Which Documents to Shred, Which Ones to Keep – And for How Long
October 19, 2015 : Mike Slack - The Tax Institute
Ed note: You filed a return. You got a refund. Everything is done, and you can trash all the tax documents, right? Wrong. In fact, you need to keep those tax records for a good, long time. Here’s how long exactly.
With the prevalence of identity theft, you may be wary of keeping copies of your tax and financial documents. So, when is it safe to destroy these documents? The answer depends on the document.
It is generally a good idea to retain your tax records for at least seven years. Even though this is longer than the IRS typically mandates; it may be wise to keep copies of your actual returns indefinitely. Your tax records are more than just copies of your filed income tax returns. Any document that supports something shown on your tax return is considered a tax record.
The IRS states that, at a minimum, you should keep tax records or a particular year’s return until the period at which you can still amend that return closes, or the IRS could assess additional tax. For most taxpayers, this means at least three years following the date you filed the return, or two years from the date you paid the tax on that return, whichever is later.
However, there are certain situations where the IRS requires taxpayers to retain their tax records longer.

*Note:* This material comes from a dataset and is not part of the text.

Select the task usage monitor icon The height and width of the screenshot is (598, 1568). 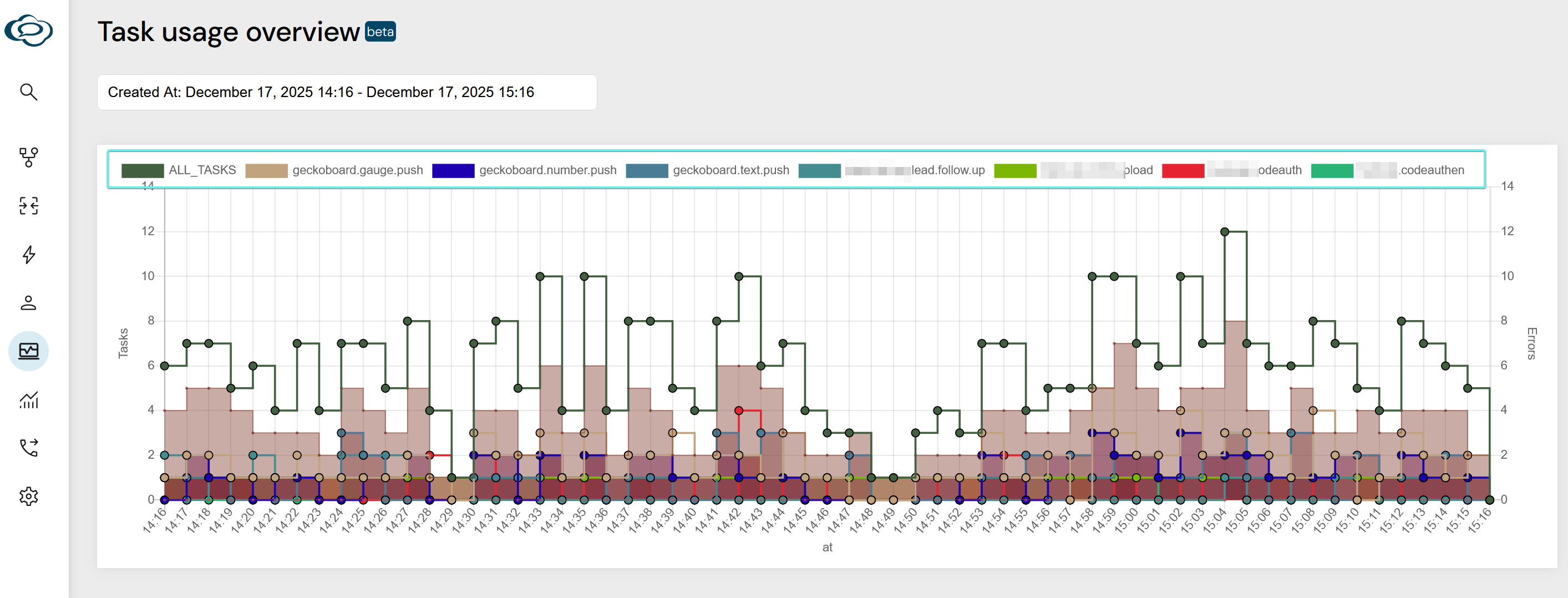(x=29, y=351)
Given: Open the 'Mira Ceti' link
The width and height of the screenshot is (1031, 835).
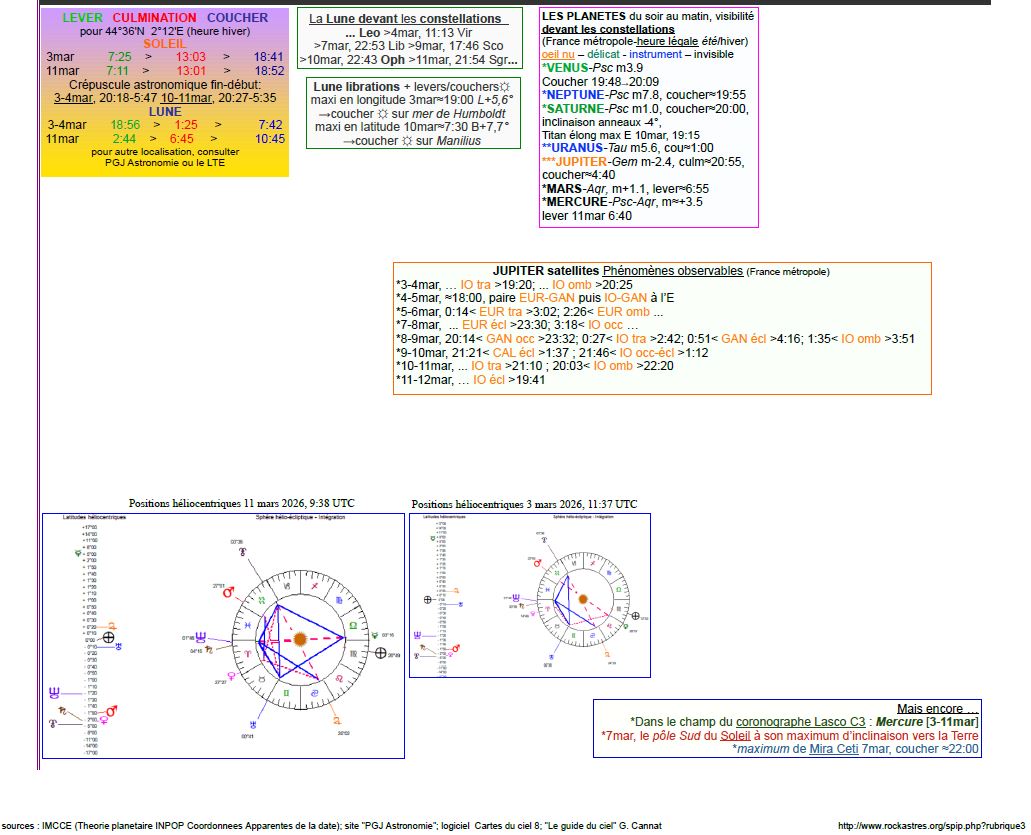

4 Years – Any records pertaining to employment taxes (i.e. taxes withheld or paid on behalf of your employees) must be retained for at least four years after the date the tax became due or is paid, whichever is later.
6 Years – If you had income in the tax year that was not reportable on your return, and it was more than 25% of the gross income shown on your return.
7 Years – Your return includes a claim for a loss from worthless securities or a bad debt deduction.
Indefinitely – If you did not file a return for a given tax year, or the return that was filed was fraudulent.
Again, these rules are just the minimum. It is often advantageous to retain tax records for much longer periods, as they may be relevant for other purposes. For example, you may need to produce older tax records to insurance companies or creditors.
Personal Financial Records
When it comes to financial records that do not pertain to your income taxes, the rules vary depending upon the relative importance of the document. According to Lifehacker and LearnVest the following guidelines should be followed when determining when to destroy a document:
A Few Days – ATM receipts and bank deposit slips after the transactions have appeared on your account.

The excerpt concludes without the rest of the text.